Rencontre avec les membres du collectif SILVER ROSE

Venez nous rejoindre ce mardi 9 mai à partir de 14h pour rencontrer les membres de Silver Rose, le collectif russe de travailleuses et travailleurs du sexe. La rencontre aura lieu à AIDES, 3 rue Ronchaux.

Vidéos de Cabiria sur le dépistage et la rupture du préservatif

Le nouveau clip réalisé en roumain (sous-titré en français) sur le dépistage.

 

Et le deuxième clip en pidgin (sous-titré en français) sur ce qu’il faut faire en cas de rupture de préservatif.

Réalisé avec l’association Traboules AudioVisuel.

De retour de Toulouse …

La semaine dernière a eu lieu le rassemblement annuel des travailleur-euse-s du sexe à Toulouse : 17 ateliers en deux jours et demi, le dernier après-midi étant consacré à une manif. L’occasion de sortir de l’isolement (pour certain-e-s), de s’entraider, de s’armer contre la violence et la répression, de chercher comment imposer notre parole sans qu’elle soit invalidée ou déformée, comment défendre nos intérêts dans une société qui nous attaque, et lutter pour une putasserie libre, solidaire, et subversive.

Nous étions 2, de Putains dans l’âme, à avoir fait le déplacement. Nous revenons pleines d’idées et boostées par cette énergie collective.

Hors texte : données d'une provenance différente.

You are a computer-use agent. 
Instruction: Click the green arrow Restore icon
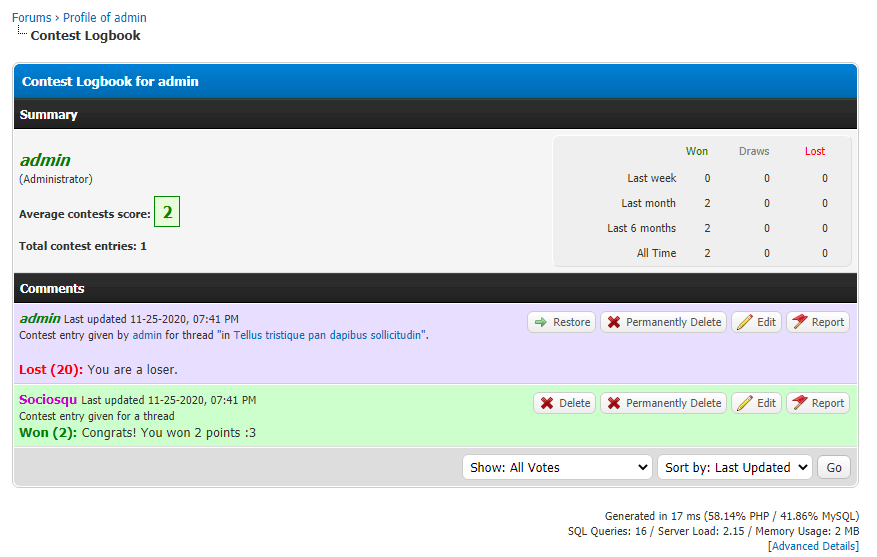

 » Sexworkers united will never be defeated ! »

Discuter de la nouvelle loi

Suite à une rencontre avec la juriste du Strass à Paris, nous organisons mardi prochain un atelier d’échange d’infos et de stratégies sur le contenu de la nouvelle loi et les réactions possibles.

Mardi 31 mai, à 14h, dans les locaux de Aides, 3 rue Ronchaux à Besançon.